Product quantization divides each 1536-dimensional vector into 96 sub-vectors of 16 dimensions each. Each sub-vector is quantized to one of 256 centroids (8-bit code). The compressed representation is 96 bytes per vector (vs. 6,144 bytes uncompressed) — a 64x compression ratio. Distance computations use lookup tables of pre-computed sub-vector distances, enabling distance computation over compressed vectors in 1 microsecond vs. 10 microseconds for raw vectors. Recall degrades by 2–5% due to quantization error, acceptable for most applications.

Distributed Query Router

The query router maintains a shard map: each shard is responsible for a range of vector IDs. For a query, the router dispatches the query vector to all shards in parallel (or only the relevant shards for namespace-partitioned queries). Each shard returns its top-K candidates with cosine similarity scores. The router collects all candidates, removes duplicates, re-scores using exact cosine similarity (since PQ introduces approximation), and returns the final top-K. Shard failure handling: if a shard doesn't respond within 40ms, the router returns results from the available shards with a partial result flag.

Database Design

Vector metadata (non-vector fields used for filtering) is stored in a separate metadata store (Elasticsearch or PostgreSQL) keyed by vector ID. The metadata store handles complex predicate filters (range queries, term filters, regex). For filtered ANN search, the metadata store returns a list of candidate IDs matching the filter, and the vector engine restricts its HNSW search to this candidate list using a filtered graph traversal. A separate Redis hash maps vector IDs to their shard locations for the router.

API Design

POST /indices/{index_name}/vectors — Insert or update vectors (batch up to 10,000 vectors per call) with metadata. POST /indices/{index_name}/query — Query top-K nearest neighbors for a vector with optional metadata filter and hybrid search config. DELETE /indices/{index_name}/vectors/{vector_id} — Soft-delete a vector from the index. GET /indices/{index_name}/stats — Return index size, shard distribution, memory usage, and query latency percentiles.

Scaling & Bottlenecks

Memory is the primary bottleneck: HNSW requires keeping the entire graph in RAM for fast traversal. Disk-based ANN indices (DiskANN) use SSD-resident graphs with a small in-memory cache for hot nodes, enabling indices larger than available RAM at the cost of 3–5x higher query latency (5ms for NVMe SSD access vs. 0.1ms for RAM). For cost optimization in lower-QPS use cases, DiskANN with NVMe SSDs can serve 1 billion vectors on commodity hardware.

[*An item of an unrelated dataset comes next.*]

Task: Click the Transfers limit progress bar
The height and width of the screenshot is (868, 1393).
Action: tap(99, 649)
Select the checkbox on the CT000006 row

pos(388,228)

Index update throughput is limited by HNSW graph construction: inserting 1 million new vectors per hour requires 280 inserts/second, each taking ~1ms = within single-node capacity. For bulk updates (loading 100 million new vectors), parallel index building on multiple CPU cores followed by index merging achieves 10 million inserts/hour. Merge of two HNSW indices is not supported natively; the workaround is to rebuild the index from scratch during off-peak hours with atomic swap.

Key Trade-offs

  • HNSW vs. IVF (Inverted File Index): HNSW provides higher recall at lower query latency; IVF uses less memory and builds faster but requires scanning multiple inverted lists for high recall, making it slower at equivalent recall.
  • Exact vs. approximate search: Exact KNN guarantees 100% recall but has O(N) complexity; HNSW approximates with O(log N) complexity and 98%+ recall — the 2% recall loss is acceptable in most semantic search applications.
  • Pre-filtering vs. post-filtering: Pre-filtering is exact for highly selective filters but requires building sub-indices; post-filtering is approximate (may miss results filtered out of candidates) but requires no special index structures.
  • Single index vs. sharded index: A single index node is simpler and avoids cross-shard merge overhead; sharding is required when the index exceeds single-node memory capacity and for horizontal throughput scaling.